The NAACP’s Greater Indianapolis chapter also called for peace. “By remaining peaceful, the overall message of respect and transparency in policing will not get lost,” said Chrystal Ratcliffe, the group’s president.
Reed’s shooting was not recorded by any police camera because the department only began implementing a body camera program in August. But Reed livestreamed the foot chase on Facebook.
Khoury is a deputy prosecutor in central Indiana’s Madison County and was appointed in June to investigate Reed’s fatal shooting after Marion County Prosecutor Ryan Mears sought a special prosecutor. She had announced on Aug. 21 that she had requested that a grand jury be impaneled to handle the final stage of that investigation and consider whether an indictment should be brought against Mercer.
“I don’t believe there could have been another prosecutor assigned to this case who was as neutral as I am or as objective as I have been over the last five months,” an emotional Khoury said. “I have truly kept an open mind about this process. I have tried to be as impartial as I possibly could.”
The Indianapolis Metropolitan Police Department has said Reed was fatally shot by Mercer in an exchange of gunfire with that officer during a foot chase that followed a vehicle pursuit.
Attorneys for Reed’s family have insisted that he didn’t exchange gunfire with Mercer before the officer shot him. Family members have said that they don’t trust the police department and believe it is trying to conceal information.
“The things that you may have heard in the news coming from anyone, just know the fabrication is real. Everything that someone has told you … is a complete lie,” Wynn said on Aug. 5 after the Marion County coroner’s officer released Reed’s autopsy report to his family.
But state police officials released details Tuesday night they said prove Reed pulled his gun and shot twice. That evidence also found that Mercer shot 13 times, police said.
Ratcliffe said the NAACP “appreciates the transparency” of the investigation and that the special prosecutor and state police provided “the community as close to a full disclosure as permitted by the law.”
John Kautzman, an attorney representing Mercer, said in a statement Tuesday night that “the evidence proved that Mercer was justified in defending himself on the date in question and did not engage in any improper conduct related to this encounter.”
“The evidence showed that he took actions consistent with his training—and more importantly—consistent with the law,” the statement said.
But state Sen. Jean Breaux, D-Indianapolis, said she continues “to be disappointed in a system that clearly emphasizes policing over justice. No matter the circumstances and no matter what the grand jury decided, a young Black man has died at the hands of trained officers. Even if there will be no indictment, it is clear that the way that law enforcement operates in this country too often leads to dead Black Americans.”
Reed’s mother filed a wrongful death federal lawsuit in June against the city, its police department and four officers, including Mercer.
Khoury called investigating Reed’s death a “very heavy burden.”
“I don’t know how Mr. Reed’s mother feels, but I’m a mother of two Black boys,” she said, while also acknowledging she is “also empathetic to officer Mercer. That was a very difficult position to be in.”
“I have to believe in the system,” she said.

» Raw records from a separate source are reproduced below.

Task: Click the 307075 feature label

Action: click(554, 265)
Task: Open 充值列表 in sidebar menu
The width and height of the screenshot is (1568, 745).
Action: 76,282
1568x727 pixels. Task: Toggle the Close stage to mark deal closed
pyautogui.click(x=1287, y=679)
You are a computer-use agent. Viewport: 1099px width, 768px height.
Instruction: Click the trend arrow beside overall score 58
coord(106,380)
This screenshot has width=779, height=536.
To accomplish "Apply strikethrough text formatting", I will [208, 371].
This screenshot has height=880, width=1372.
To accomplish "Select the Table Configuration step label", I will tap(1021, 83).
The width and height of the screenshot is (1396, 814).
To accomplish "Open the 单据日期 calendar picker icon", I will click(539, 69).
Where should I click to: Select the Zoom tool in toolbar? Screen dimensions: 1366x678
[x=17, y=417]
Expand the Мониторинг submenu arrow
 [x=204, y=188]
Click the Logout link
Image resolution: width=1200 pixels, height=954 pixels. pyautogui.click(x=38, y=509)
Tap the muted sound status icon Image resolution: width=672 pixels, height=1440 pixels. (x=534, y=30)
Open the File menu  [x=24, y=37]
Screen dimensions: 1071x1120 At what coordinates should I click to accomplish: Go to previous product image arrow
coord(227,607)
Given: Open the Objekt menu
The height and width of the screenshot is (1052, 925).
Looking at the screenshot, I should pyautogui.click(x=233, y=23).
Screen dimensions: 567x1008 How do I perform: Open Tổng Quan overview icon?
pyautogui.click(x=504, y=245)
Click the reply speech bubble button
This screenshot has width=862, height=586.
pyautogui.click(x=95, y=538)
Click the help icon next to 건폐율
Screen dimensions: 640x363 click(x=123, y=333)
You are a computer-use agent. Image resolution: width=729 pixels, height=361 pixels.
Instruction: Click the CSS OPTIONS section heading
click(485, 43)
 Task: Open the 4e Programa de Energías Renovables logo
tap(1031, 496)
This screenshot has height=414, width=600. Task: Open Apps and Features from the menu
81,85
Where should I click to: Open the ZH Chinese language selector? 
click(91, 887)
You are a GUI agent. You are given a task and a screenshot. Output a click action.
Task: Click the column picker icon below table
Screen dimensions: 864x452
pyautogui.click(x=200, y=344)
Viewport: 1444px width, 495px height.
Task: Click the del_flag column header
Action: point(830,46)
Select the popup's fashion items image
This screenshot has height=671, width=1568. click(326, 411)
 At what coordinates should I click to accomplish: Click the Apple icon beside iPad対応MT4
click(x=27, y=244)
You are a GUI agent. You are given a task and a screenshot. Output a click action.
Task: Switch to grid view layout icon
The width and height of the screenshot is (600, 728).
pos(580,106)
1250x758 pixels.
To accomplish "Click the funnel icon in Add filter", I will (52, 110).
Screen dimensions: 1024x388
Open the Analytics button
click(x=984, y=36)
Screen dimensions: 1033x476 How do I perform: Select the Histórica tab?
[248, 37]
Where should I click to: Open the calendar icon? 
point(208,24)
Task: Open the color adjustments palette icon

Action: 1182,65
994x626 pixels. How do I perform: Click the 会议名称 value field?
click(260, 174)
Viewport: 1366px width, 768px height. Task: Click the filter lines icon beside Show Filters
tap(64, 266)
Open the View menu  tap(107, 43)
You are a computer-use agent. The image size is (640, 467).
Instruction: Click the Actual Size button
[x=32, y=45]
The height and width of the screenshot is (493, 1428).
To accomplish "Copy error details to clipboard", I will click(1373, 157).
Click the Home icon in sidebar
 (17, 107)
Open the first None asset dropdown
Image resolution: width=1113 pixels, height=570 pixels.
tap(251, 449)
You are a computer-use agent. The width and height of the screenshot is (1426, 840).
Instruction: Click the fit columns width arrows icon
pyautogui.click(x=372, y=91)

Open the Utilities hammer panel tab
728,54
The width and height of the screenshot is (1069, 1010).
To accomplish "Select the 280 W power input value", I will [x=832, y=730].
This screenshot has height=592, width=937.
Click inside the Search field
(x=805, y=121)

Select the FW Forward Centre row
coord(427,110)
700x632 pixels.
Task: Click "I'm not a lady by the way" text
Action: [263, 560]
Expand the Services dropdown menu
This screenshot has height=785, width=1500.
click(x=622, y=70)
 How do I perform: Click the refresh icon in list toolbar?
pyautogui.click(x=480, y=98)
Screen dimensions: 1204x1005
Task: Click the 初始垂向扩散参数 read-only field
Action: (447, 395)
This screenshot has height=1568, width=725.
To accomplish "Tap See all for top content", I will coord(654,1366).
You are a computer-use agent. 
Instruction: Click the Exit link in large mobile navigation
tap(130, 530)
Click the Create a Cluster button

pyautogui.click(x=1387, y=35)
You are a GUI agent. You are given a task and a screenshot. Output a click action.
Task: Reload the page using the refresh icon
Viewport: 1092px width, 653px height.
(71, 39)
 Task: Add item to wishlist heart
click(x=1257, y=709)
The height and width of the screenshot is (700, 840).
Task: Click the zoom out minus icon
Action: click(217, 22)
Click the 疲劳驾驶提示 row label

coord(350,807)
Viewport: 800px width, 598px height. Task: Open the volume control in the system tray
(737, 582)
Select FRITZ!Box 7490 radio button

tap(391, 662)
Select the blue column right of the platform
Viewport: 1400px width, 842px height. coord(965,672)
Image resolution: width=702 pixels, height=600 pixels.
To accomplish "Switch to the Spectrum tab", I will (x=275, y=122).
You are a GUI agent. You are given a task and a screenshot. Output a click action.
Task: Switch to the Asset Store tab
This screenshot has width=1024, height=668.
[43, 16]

In a statement, IMPD said its grateful to Khoury, Indiana State Superintendent Doug Carter, the troopers who participate in the investigation and the citizens who served on the grand jury to ensure a “fair and just investigative process and transparent outcome.”
The department also thanked residents for awaiting the conclusion of the investigative process.
“We understand that this result may be frustrating for some of our residents, but it is our hope that the full transparency offered by Prosecutor Khoury and Superintendent Carter will help to move our city forward, improve the relationship between our officers and neighborhoods and bring us closer to healing the division in our community,” the department said in written comments. “We look forward to continuing productive dialogue with our residents and building the types of partnerships with our neighborhoods that prevent violence.”
Indianapolis Mayor Joe Hogsett said the grand jury’s decision not to indict the involved officer “draws this process to a close.”
“This decision ends the criminal review of the interaction but it doesn’t heal the divides in our community caused by a heartbreaking incident such as this,” he said in a statement.
“I offer my sincere thanks to the many faith and community leaders who have advocated for law enforcement reforms, including the creation of a Use of Force Review Board, changes to our use of force policy, the implementation of body cameras, and a citizen-majority General Orders Board,” he said. ” These reforms are meaningful steps forward as we continue to build new trust between Indianapolis neighborhoods and our police department.”
A statement from the African American Coalition said it would continue its “ongoing work of creating a relationship between the police and the community built on trust, shared accountability and mutual respect.”
“We hope that things for which we have advocated for and are being implemented including implicit bias training, body cameras, de-escalation training, citizens on both the use of force and general orders boards are steps to prevent future police action shootings and promote existence of real accountability,” the coalition said.